While the company has been paying a dividend for a long time, it has cut the dividend at least once in the last 10 years. The annual payment during the last 10 years was NT$2.50 in 2014, and the most recent fiscal year payment was NT$7.00. This works out to be a compound annual growth rate (CAGR) of approximately 11% a year over that time. It is great to see strong growth in the dividend payments, but cuts are concerning as it may indicate the payout policy is too ambitious.

Dividend Growth Potential Is Shaky

Growing earnings per share could be a mitigating factor when considering the past fluctuations in the dividend. Earnings per share has been sinking by 31% over the last five years. A sharp decline in earnings per share is not great from from a dividend perspective. Even conservative payout ratios can come under pressure if earnings fall far enough.

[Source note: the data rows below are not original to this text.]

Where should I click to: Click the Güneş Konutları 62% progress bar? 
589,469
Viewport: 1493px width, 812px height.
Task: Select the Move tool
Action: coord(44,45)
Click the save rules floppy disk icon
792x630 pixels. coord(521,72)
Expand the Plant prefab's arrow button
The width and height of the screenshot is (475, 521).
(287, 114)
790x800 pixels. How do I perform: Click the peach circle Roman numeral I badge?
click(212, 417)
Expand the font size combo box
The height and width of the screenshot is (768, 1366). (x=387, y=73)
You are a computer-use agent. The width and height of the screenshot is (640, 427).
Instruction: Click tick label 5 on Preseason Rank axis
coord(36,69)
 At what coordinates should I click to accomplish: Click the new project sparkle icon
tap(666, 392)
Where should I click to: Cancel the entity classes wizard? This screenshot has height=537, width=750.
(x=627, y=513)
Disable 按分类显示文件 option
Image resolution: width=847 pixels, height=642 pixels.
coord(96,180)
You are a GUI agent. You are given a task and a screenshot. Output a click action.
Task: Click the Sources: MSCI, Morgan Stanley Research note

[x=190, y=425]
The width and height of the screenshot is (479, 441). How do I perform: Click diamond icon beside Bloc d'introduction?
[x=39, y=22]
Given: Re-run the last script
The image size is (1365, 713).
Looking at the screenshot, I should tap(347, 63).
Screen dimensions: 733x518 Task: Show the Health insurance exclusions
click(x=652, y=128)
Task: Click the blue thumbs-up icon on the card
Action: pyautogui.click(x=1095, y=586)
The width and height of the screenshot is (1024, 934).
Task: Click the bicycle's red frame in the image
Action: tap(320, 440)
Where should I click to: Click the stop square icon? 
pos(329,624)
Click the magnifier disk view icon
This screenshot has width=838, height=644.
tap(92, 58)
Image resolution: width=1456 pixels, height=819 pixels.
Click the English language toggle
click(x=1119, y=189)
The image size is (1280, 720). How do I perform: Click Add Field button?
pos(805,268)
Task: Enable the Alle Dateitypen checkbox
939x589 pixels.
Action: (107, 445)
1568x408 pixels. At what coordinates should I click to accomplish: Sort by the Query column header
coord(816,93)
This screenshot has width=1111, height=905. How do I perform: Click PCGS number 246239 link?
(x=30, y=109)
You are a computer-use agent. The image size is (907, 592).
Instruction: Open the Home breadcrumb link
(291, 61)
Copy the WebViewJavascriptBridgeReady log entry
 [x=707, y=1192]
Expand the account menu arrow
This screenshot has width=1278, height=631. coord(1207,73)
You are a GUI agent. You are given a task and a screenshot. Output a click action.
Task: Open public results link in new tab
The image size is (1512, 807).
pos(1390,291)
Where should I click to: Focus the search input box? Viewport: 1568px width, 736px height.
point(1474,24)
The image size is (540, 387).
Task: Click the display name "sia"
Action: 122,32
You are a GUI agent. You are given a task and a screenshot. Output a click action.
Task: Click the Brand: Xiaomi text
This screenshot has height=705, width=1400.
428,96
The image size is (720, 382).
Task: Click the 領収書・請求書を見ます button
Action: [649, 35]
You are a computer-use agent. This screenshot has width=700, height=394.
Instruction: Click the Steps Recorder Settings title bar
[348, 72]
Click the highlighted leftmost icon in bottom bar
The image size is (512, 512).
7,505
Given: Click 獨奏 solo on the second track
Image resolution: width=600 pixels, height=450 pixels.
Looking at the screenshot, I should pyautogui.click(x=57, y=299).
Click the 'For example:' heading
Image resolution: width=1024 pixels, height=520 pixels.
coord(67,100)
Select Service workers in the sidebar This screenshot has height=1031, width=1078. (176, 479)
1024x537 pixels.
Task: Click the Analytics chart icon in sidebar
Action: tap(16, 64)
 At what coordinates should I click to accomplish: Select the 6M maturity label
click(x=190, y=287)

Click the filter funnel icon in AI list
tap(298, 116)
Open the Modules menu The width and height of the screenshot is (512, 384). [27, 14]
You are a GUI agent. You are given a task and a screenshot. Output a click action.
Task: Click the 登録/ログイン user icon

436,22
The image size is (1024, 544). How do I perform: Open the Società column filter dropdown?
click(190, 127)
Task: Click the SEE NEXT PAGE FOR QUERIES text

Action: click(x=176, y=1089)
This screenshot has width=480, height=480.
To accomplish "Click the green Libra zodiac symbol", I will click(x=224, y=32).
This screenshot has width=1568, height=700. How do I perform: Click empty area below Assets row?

We should note that Machvision has issued stock equal to 30% of shares outstanding. Regularly doing this can be detrimental - it's hard to grow dividends per share when new shares are regularly being created.

We're Not Big Fans Of Machvision's Dividend

In summary, it's not great to see that the dividend is being cut, but it is probably understandable given that the current payment level was quite high. The company isn't making enough to be paying as much as it is, and the other factors don't look particularly promising either. Considering all of these factors, we wouldn't rely on this dividend if we wanted to live on the income.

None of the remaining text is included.